Note: The bonus problem provides an opportunity to earn extra credits that count toward the lab component of the course. It is purely optional.
When implementing code in the labs, please maintain separate versions/copies of code so that mistakes such as unintentional overwriting or deletion of code is prevented. This is in addition to the efficiency that such organization provides. You may use any number of version control systems such as GIT and RCS. Please make sure that your code is protected from public access. For example, when using GIT, use git that manages code locally instead of its on-line counterpart github. If you prefer not to use version control tools, you may just use manual copy to keep track of different versions required for development and testing. More vigilance and discipline may be required when doing so.
The TAs, when evaluating your code, will use their own test code (principally main()) to drive your XINU code. The code you put inside main() is for your own testing and will, in general, not be considered during evaluation.

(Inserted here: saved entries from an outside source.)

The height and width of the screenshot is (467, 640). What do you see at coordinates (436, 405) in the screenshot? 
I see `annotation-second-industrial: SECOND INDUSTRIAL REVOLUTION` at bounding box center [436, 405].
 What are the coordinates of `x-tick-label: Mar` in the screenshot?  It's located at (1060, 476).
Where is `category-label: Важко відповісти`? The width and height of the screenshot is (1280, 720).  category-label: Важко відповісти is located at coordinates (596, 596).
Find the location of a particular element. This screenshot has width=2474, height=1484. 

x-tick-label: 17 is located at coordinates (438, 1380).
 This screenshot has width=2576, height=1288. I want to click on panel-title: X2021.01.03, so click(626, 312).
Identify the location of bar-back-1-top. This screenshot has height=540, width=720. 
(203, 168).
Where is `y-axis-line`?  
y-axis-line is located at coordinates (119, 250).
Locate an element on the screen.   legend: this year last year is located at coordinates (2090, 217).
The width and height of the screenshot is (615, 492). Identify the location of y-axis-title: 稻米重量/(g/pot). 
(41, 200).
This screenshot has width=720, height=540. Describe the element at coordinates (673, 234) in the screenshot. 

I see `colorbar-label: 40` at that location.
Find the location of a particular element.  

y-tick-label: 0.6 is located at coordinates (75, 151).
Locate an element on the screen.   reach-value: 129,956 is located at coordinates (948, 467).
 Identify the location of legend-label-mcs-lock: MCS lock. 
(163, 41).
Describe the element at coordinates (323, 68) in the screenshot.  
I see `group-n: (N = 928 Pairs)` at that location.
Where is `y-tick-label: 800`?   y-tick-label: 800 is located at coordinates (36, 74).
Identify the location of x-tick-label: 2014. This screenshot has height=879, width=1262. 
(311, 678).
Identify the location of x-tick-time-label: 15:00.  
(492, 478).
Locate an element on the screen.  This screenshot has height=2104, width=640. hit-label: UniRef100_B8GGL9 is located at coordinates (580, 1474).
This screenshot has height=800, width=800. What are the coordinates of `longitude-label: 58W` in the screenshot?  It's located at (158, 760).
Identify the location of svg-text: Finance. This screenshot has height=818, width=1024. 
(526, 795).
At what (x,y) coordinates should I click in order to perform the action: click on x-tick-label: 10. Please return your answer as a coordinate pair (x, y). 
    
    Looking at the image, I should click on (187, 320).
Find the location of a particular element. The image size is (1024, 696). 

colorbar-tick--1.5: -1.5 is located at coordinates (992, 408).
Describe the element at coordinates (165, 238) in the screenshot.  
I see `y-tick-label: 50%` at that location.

If you are unsure what you need to submit in what format, consult the TA notes link. If it doesn't answer your question, ask during PSOs and office hours which are scheduled M-F.
1. Format for submitting written lab answers and kprintf() added for testing and debugging purposes in kernel code:
2. Before submitting your work, make sure to double-check the TA Notes to ensure that any additional requirements and instructions have been followed.
3. Electronic turn-in instructions:
i) Go to the xinu-fall2020/compile directory and run "make clean".
ii) Go to the directory where lab1 (containing xinu-fall2020/ and Lab1Answers.pdf) is a subdirectory.
For example, if /homes/alice/cs354/lab1/xinu-fall2020 is your directory structure, go to /homes/alice/cs354
iii) Type the following command
turnin -c cs354 -p lab1 lab1
You can check/list the submitted files using
turnin -c cs354 -p lab1 -v
Please make sure to disable all debugging output before submitting your code.